Softly he sniffed the air, seeking the signal which both he and his father knew must come. One question remained: Would his father warn the terrified young guide who waited below them?
Presently Leto sensed ozone in his nostrils, the betraying odor of a shield. True to his orders from the Cast Out, young Tariq was trying to kill both of these dangerous Atreides, not knowing the horrors which this would precipitate.
"Don't," The Preacher whispered.
But Leto knew the signal was a true one. He sensed ozone, but there was no tingling in the air around them. Tariq used a pseudo-shield in the desert, a weapon developed exclusively for Arrakis. The Holtzmann Effect would summon a worm while it maddened that worm. Nothing would stop such a worm - not water, not the presence of sandtrout... nothing. Yes, the youth had planted the device in the duneslope and was beginning to edge away from the danger zone.
Leto launched himself off the dunetop, hearing his father scream in protest. But the awful impetus of Leto's amplified muscles threw his body like a missile. One outflung hand caught the neck of Tariq's stillsuit, the other slapped around to grip the doomed youth's robe at the waist. There came a single snap as the neck broke. Leto rolled, lifting his body like a finely balanced instrument which dove directly into the sand where the pseudo-shield had been hidden. Fingers found the thing and he had it out of the sand, throwing it in a looping arc far out to the south of them.
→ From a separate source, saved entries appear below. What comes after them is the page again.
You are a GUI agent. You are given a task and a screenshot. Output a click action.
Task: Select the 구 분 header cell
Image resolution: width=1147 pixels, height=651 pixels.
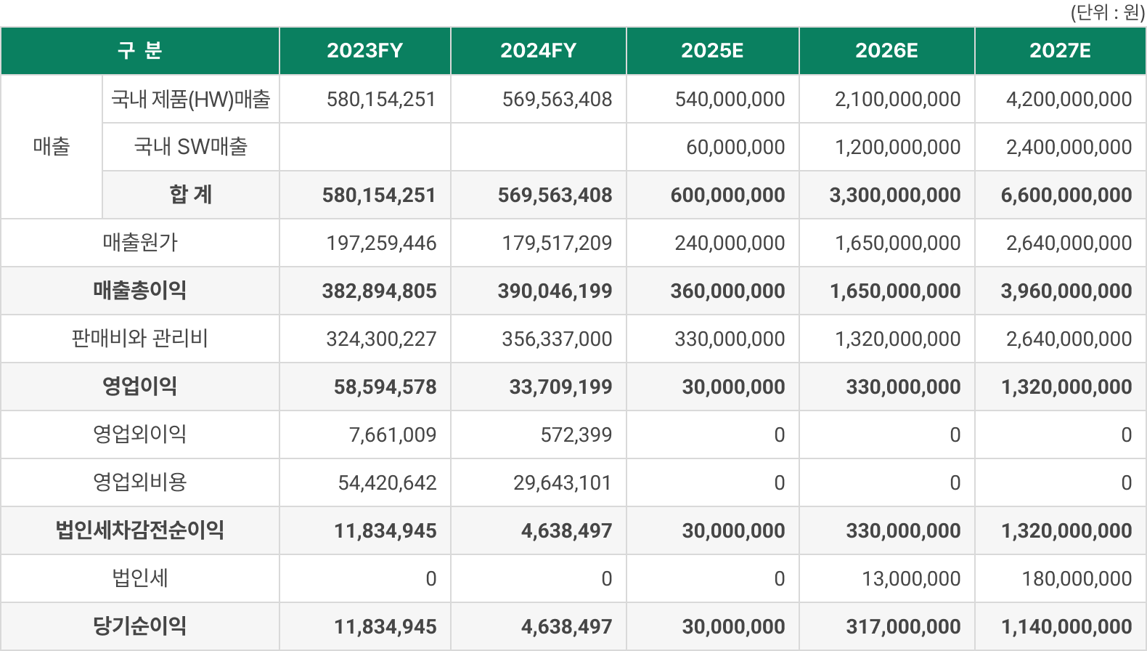(x=140, y=51)
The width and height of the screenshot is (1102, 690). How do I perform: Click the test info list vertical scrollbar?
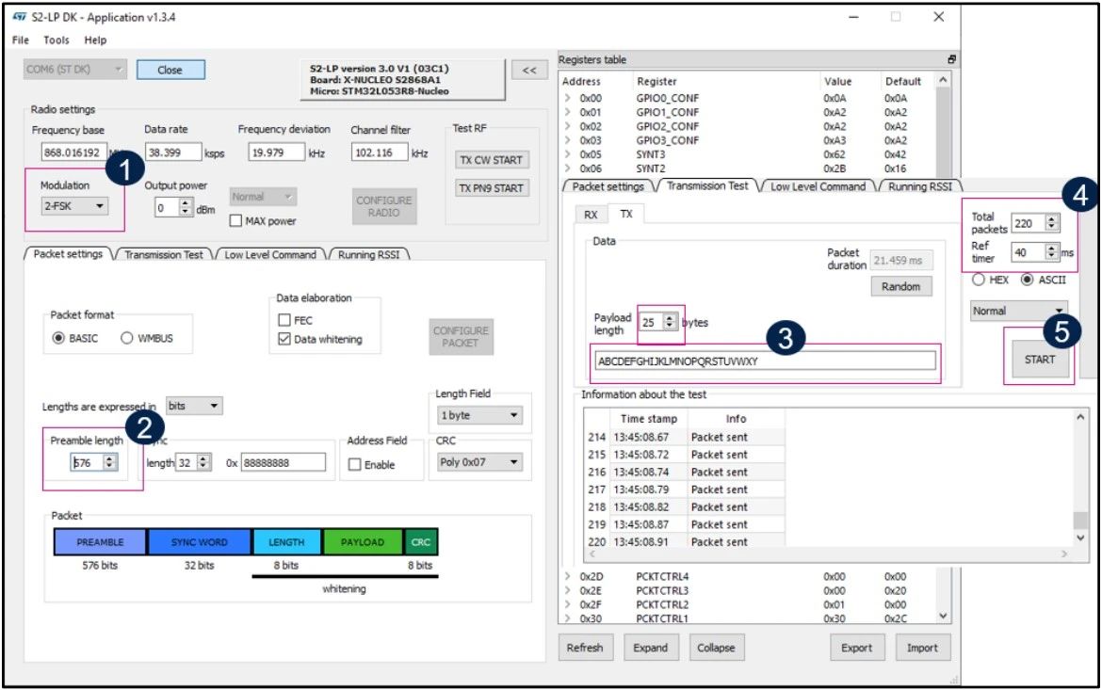pos(1080,478)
Presently there came a great hissing-thrashing din out on the desert where the pseudo-shield had gone. It subsided, and silence returned.
Leto looked up to the top of the dune where his father stood, still defiant, but defeated. That was Paul Muad'Dib up there, blind, angry, near despair as a consequence of his flight from the vision which Leto had accepted. Paul's mind would be reflecting now upon the Zensunni Long Koan: "In the one act of predicting an accurate future, Muad'Dib introduced an element of development and growth into the very prescience through which he saw human existence. By this, he brought uncertainty onto himself. Seeking the absolute of orderly prediction, he amplified disorder, distorted prediction."
Returning to the dunetop in a single leap, Leto said: "Now I'm your guide."
"Never!"
"Would you go back to Shuloch? Even if they'd welcome you when you arrived without Tariq, where has Shuloch gone now? Do your eyes see it?"
Paul confronted his son then, aiming the eyeless sockets at Leto. "Do you really know the universe you have created here?"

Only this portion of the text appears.